Purification and Properties of Adenosine Kinase from Human Tumor Cells of Type H. Ep. No. 2

Abstract

Abstract Adenosine kinase, purified 175-fold from human tumor cells in culture, was free of adenosine deaminase and adenosine monophosphate kinase activities. A nucleoside triphosphate was required for the phosphorylation of adenosine or of 6-methylthiopurine ribonucleoside. Either adenosine triphosphate, inosine triphosphate, or guanosine triphosphate satisfied this requirement, and dATP substituted to a smaller extent. The phosphorylation of adenosine required no added divalent cation, but Mg++ or Mn++ greatly stimulated the phosphorylation of 6-methylthiopurine ribonucleoside; Ca++ or Co++ were less effective in this regard. The pH optima were 6.2 to 6.8 for adenosine as substrate and 6.8 for 6-methylthiopurine ribonucleoside; the Km for adenosme was 1.8 x 10-6 m, and that for 6-methylthiopurine ribonucleoside was 5.0 x 10-5 m. The enzyme did not catalyze phosphorylation of inosine or guanosine; but under the conditions used, it phosphorylated several derivatives and analogues of adenosine to a greater extent than adenosine itself.
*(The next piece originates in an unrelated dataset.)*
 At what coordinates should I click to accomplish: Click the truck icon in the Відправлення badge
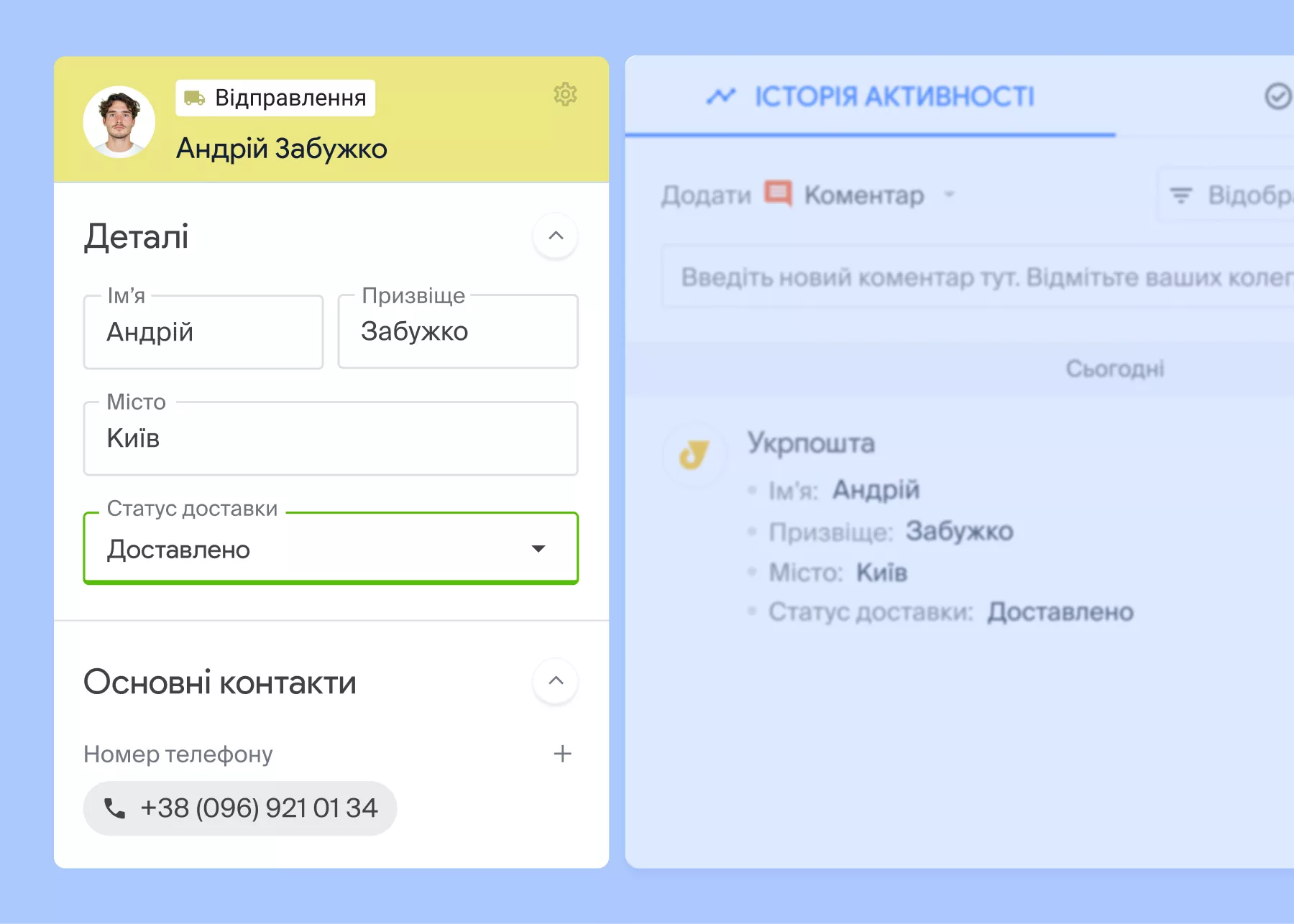click(195, 98)
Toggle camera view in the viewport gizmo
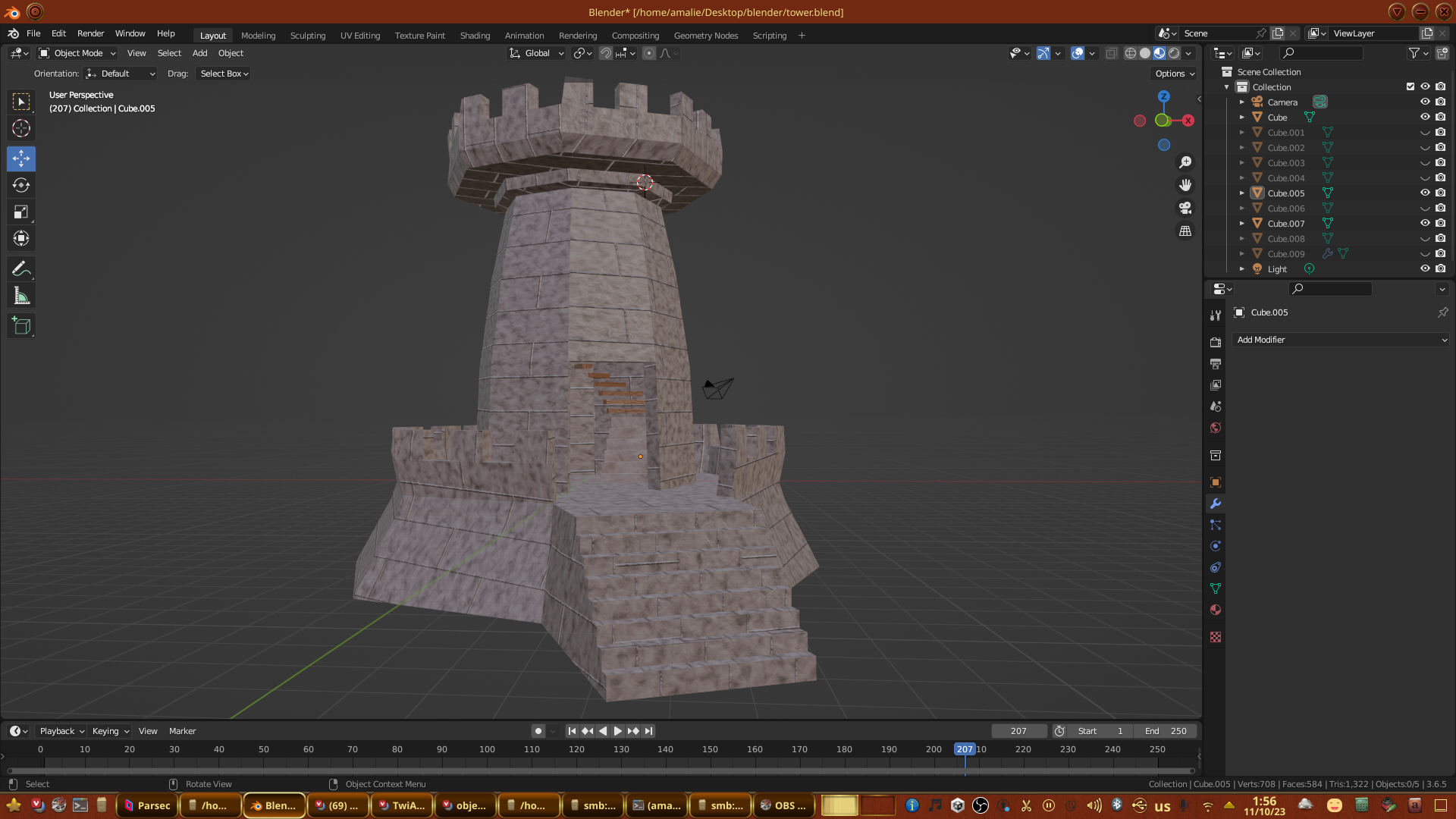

The well phosphorylated compounds included analogues of adenosine in which (a) -H, -Cl, -SCH3, -OCH3, -NHCH3, -N(CH3)2, or -CH3 replaced the amino group; (b) pyrazole, pyrrole, or triazole rings replaced the imidazole ring; (c) -CH3 or =O substituted for -H in position 1; and (d) -F substituted for-H in position 2. Replacement of the ribofuranosyl group by arabinofuranosyl, xylofuranosyl, or deoxyribosyl groups resulted in compounds that were either poorly or not at all phosphorylated. 6-Mercaptopurine ribonucleoside, 6,6'-dithiobis(9-β-d-ribofuranosylpurine), and 2-fluoro-6-mercaptopurine ribonucleoside, compounds which were not themselves phosphorylated, inhibited the phosphorylation of both adenosine and 6-methylthiopurine ribonucleoside.